Note: Building closes at 7pm; lobby doors will lock at that time!
• 6-630pm: Foods & bevs
• 630pm-7pm: Query Planning in Impala (Alex Behm)
Alex will present an overview of query compilation in Impala with a focus on query planning. Using example queries and plans, he will explain the most important query-optimization techniques implemented in Impala. Attendees will leave with a reasonable understanding of the importance of query planning, how statistics affect planning outcomes, and how Impala's planning process works.
• 7pm-730pm: Overview of Admission Control in Impala (Matt Jacobs)

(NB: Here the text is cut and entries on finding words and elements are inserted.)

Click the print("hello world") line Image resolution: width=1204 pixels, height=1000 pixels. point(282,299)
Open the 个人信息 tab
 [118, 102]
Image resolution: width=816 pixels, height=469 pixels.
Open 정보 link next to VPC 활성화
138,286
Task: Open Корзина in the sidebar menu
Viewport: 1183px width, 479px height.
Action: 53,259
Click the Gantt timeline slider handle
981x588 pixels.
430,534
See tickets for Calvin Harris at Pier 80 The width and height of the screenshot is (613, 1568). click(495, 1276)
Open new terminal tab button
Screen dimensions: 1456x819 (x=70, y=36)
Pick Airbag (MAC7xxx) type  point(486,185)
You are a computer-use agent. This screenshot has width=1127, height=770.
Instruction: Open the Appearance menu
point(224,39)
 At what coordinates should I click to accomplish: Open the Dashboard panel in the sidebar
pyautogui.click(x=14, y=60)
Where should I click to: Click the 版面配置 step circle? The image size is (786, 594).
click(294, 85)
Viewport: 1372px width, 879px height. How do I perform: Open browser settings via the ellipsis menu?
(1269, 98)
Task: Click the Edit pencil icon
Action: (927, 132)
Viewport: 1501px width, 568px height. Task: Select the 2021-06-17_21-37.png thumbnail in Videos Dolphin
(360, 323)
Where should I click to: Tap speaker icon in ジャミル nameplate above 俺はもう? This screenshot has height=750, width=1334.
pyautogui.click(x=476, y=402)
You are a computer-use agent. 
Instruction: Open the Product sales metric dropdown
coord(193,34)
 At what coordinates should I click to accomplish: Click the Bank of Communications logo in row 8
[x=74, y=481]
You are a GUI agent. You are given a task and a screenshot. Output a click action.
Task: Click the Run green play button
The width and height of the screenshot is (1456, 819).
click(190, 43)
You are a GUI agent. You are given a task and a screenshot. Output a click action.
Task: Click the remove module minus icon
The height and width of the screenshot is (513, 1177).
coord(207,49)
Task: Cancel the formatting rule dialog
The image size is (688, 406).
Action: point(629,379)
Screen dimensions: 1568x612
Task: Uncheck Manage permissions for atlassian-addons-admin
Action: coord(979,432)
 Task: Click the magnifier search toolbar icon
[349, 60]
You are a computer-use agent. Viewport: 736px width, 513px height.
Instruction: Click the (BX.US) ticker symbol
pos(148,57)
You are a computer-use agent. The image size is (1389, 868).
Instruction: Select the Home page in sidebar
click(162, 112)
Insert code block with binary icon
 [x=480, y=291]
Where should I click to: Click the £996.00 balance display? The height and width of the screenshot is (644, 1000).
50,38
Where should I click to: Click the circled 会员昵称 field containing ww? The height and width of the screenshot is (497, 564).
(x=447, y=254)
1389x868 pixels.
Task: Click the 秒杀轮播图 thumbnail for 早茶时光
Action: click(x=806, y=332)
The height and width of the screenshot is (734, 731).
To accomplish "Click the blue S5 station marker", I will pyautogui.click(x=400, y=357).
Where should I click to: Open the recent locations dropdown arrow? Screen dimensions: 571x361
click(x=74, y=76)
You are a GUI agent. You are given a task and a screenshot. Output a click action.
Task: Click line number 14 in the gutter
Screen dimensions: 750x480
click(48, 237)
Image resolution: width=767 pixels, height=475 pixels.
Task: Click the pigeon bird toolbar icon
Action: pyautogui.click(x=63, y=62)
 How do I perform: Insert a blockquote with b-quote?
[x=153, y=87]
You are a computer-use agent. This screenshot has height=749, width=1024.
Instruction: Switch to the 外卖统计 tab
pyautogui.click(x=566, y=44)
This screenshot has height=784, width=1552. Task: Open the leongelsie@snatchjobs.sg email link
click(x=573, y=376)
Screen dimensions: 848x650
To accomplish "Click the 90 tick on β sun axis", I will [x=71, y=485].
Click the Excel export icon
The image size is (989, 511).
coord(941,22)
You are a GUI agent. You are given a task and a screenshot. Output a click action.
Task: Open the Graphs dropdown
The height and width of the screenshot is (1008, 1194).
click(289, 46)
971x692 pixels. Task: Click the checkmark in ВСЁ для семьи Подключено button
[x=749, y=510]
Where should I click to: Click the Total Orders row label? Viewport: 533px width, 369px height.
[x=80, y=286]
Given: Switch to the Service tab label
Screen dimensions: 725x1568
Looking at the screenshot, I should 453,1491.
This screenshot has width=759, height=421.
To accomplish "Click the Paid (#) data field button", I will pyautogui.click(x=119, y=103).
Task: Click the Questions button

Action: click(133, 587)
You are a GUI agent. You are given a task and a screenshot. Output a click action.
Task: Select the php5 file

Impala 1.3 introduced a new admission control mechanism to avoid oversubscription of cluster resources in times of heavy load. The admission controller was designed to be fast and resilient to failures, so it is decentralized; each Impala daemon makes local decisions and disseminate load information via the Impala statestore. This talk will describe how the admission controller works and things to consider when tuning the admission controller for your workload.
• 730pm-8pm: Python UDFs in Impala (Uri Laserson)
Impala provides the ability to easily analyze large, distributed data sets. This talk will cover the impyla package, which aims to make data science easier with Impala by integrating with Python. The impyla package currently supports programmatically interacting with Impala, running distributed machine learning in Impala, and compiling Python UDFs into assembly instructions via LLVM.